Re: Astral planes (was: RE: Plane One use, was Re: HTML Validation)

From: David Hopwood (david.hopwood@zetnet.co.uk)
Date: Wed Dec 19 2001 - 01:01:03 EST


-----BEGIN PGP SIGNED MESSAGE-----

Rick Cameron wrote:
> From: Asmus Freytag [mailto:asmusf@ix.netcom.com]
> >Of course, the Unicode Standard 3.0 doesn't even mention a 32-bit
> >encoding - but that's not stopping uniphiles from storing Unicode data
> >in their wchar_t's!
>
> The only way such use is conformant is if it follows UTF-32. The latter is
> clearly specified in http://www.unicode.org/unicode/reports/tr19/ as:
>
> "The following lists the important features of this encoding form:
>
> UTF-32 is restricted in values to the range 0..10FFFF, which precisely
> matches the range of characters defined in the Unicode Standard (and other
> standards such as XML), and those representable by UTF-8 and UTF-16. "

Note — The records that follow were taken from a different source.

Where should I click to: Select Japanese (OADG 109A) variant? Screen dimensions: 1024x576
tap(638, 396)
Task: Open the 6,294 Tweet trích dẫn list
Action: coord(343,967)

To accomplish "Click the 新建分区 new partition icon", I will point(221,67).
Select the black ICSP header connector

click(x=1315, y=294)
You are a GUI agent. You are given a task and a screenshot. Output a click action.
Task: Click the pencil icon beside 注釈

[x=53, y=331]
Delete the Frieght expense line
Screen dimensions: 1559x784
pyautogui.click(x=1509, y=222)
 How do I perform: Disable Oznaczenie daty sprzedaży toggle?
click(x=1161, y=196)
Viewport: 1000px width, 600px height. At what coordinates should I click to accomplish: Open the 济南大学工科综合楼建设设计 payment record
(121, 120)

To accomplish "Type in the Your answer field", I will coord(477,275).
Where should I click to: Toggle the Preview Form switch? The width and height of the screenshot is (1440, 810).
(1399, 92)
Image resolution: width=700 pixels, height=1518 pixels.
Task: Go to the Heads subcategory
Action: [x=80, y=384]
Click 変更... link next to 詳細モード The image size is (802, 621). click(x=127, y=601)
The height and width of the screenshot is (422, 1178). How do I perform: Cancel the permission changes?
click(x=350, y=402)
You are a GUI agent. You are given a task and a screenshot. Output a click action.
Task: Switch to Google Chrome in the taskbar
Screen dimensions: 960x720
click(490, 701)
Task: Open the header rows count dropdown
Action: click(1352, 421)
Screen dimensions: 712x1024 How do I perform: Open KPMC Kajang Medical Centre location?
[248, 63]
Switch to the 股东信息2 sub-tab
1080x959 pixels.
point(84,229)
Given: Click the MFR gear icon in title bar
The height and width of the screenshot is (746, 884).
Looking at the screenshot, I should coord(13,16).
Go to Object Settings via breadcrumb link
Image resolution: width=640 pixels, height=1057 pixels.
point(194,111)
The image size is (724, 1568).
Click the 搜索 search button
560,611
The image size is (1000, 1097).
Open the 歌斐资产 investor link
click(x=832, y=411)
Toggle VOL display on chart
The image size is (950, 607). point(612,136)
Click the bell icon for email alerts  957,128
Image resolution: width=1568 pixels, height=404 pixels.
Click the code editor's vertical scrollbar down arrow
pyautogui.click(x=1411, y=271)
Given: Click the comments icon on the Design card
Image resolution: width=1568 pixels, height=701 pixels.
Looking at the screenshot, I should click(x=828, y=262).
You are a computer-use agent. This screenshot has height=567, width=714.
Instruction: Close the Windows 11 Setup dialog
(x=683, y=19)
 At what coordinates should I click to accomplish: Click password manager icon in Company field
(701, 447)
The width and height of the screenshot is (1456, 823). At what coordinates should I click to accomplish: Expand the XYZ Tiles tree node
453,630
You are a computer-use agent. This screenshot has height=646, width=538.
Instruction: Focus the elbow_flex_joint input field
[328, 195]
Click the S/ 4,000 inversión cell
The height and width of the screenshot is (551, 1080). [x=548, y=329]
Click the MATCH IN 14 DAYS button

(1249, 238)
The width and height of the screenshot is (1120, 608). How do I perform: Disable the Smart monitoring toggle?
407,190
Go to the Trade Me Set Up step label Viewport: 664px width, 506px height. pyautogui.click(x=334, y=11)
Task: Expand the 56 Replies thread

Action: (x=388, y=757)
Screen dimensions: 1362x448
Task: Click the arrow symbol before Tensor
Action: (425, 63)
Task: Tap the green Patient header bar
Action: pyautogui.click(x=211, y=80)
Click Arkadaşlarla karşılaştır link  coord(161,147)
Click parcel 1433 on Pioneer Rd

Well, that's not quite true: D800..DFFF are not representable in UTF-16.
I was under the impression that as of Unicode 3.2 they would not be
legally representable in UTF-8 or UTF-32 either (i.e. that all mappings
between UTFs would be bijections between the sets of legal strings, which
is a good thing).

Does the official definition of "character" include non-characters?

Also, I don't think the comment about XML is correct, taking into account
the word "precisely"; XML allows the following subset of code points
(from http://www.w3.org/TR/REC-xml#charsets):

  Char ::= #x9 | #xA | #xD | [#x20-#xD7FF] |
           [#xE000-#xFFFD] | [#x10000-#x10FFFF]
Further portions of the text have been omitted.